Joakim Lundeberg, PhD; Xiaowei Zhuang, PhD; Imaging: Genomic Innovation and Precision Medicine Conference: April 5 2022
Joakim Lundeberg, PhD (Start of video- minute 36:30)
Professor in Molecular Biotechnology, KTH Royal Institute of Technology Exploring the Spatial and Multimodal Landscape in Tumors
The proximal environment of tumors forms an intricate network of various cell-cell interactions, and spatially resolved transcriptomics carries great potential to unravel signaling pathways, which can be screened for new therapeutic targets and provide a fundamental understanding of tumor biology. We have previously reported using spatial transcriptomics methodology in prostate, breast, and squamous cell cancer. Here, a computational deconvolution approach was used to define and characterize tumor-specific expression profiles of multifocal cancer sites together with stromal and immune compartments. This unbiased analysis of the tumor revealed that cancer-associated expression patterns appeared in regions where histological evidence was missing, thus highlighting the potential of unbiased gene expression approaches to capture signals otherwise missed by conventional histopathology. Indeed, defining the transition from benign to malignant tissue by molecular strategies will be fundamental to improving cancer’s early diagnosis. In this presentation, we describe an approach for an unsupervised analysis to study spatial genome integrity in situ to gain molecular insight into clonal relationships. We demonstrate that genome-wide copy number variation reveals distinct clonal patterns within tumors and in nearby benign tissue. Our results suggest a model for genomic instability in histologically benign tissue that may represent early events in cancer evolution. We highlight the power of an unsupervised approach to capture the molecular and spatial continuums in a tissue context and challenge the rationale for treatment paradigms. ________________________________________________________________________________
Xiaowei Zhuang, PhD (Minute 38:24-end of video)
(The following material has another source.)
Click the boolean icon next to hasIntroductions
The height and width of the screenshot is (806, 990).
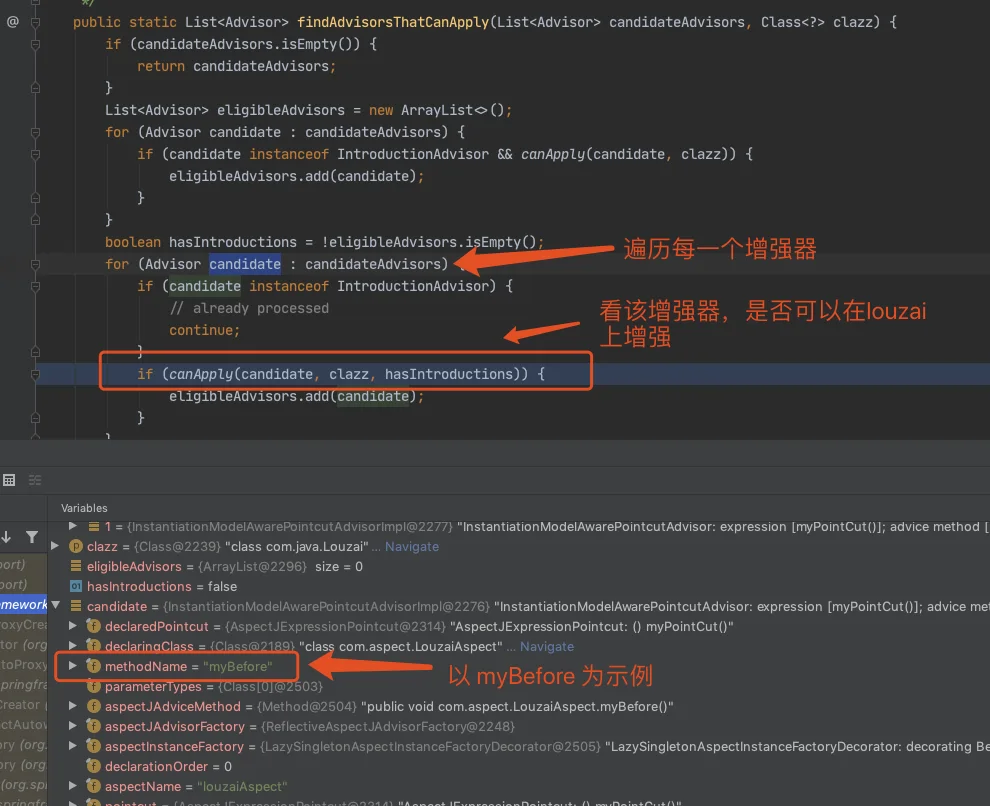pyautogui.click(x=76, y=586)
David B. Arnold Professor of Science and Investigator, Howard Hughes Medical Institute, Harvard University
Spatially Resolved Single-Cell Genomics and Cell Atlases of Complex Tissues
Inside living organisms, thousands of different genes function collectively to give rise to cellular behavior and tissue function. Understanding the behaviors and functions of cells and tissues thus require imaging at the genome scale, which will advance our understanding in many areas of biology, ranging from gene regulation in cells to the development of cell fate and organization of cell types in complex tissues. We developed a single-cell transcriptome and genome imaging method, multiplexed error-robust fluorescence in situ hybridization (MERFISH), which allows RNA, DNA, and epigenomic mark imaging at the genome scale. Using this method, we demonstrated simultaneous imaging, localization, and quantification of thousands of genes and genomic loci in individual cells. This approach enabled in situ, spatially resolved transcripto micprofiling, epigenomic profiling, and 3D genome organization mapping in single cells. The ability to perform single-cell gene expression profiling in intact tissues further enabled the identification, spatial mapping, and functional annotation of distinct cell types in intact tissues. In this talk, I will describe the MERFISH technology and its applications, with a focus on mapping the molecular, spatial, and functional organizations of cell types in the brain.